>>>>>

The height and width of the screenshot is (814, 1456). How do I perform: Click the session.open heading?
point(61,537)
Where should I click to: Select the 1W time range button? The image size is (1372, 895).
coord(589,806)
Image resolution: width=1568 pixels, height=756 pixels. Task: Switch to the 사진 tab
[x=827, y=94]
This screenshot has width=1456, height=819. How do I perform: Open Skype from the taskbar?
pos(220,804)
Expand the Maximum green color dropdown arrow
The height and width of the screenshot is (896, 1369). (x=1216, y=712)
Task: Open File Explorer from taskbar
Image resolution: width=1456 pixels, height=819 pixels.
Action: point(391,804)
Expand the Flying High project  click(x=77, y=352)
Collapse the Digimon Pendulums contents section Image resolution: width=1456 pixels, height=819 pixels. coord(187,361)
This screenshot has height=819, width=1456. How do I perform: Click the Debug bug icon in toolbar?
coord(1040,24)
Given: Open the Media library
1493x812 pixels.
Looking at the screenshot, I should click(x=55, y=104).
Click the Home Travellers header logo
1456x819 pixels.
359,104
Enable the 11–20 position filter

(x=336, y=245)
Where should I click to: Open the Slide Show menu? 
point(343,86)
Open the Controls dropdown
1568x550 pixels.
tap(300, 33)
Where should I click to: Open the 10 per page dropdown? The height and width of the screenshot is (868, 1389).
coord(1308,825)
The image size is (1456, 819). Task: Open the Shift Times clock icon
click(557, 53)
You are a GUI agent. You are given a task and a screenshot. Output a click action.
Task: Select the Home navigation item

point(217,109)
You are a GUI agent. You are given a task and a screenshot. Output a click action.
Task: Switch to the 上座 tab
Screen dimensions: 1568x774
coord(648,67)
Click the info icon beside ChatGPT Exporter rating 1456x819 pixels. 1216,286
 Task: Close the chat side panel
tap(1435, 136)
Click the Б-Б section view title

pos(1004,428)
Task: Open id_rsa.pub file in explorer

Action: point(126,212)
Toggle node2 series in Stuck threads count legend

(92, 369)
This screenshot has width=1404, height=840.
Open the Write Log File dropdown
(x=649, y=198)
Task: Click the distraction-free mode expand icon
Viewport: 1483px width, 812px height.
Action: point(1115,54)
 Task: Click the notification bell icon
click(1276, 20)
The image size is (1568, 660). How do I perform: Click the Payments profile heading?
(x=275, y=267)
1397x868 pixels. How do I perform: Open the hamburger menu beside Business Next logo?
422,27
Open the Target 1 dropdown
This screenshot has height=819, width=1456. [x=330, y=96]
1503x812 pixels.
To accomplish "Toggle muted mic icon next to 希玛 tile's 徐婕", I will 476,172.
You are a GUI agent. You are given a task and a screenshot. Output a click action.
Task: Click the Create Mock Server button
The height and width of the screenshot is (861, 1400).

<<<<<

PROBLEM TO WORK ON: Above are some records; copy exactly the lines from the one with "Task: Select the Home navigation item" through the one with "Click the info", both included, and no others.

TASK RESPONSE:
Task: Select the Home navigation item

point(217,109)
You are a GUI agent. You are given a task and a screenshot. Output a click action.
Task: Switch to the 上座 tab
Screen dimensions: 1568x774
coord(648,67)
Click the info icon beside ChatGPT Exporter rating 1456x819 pixels. 1216,286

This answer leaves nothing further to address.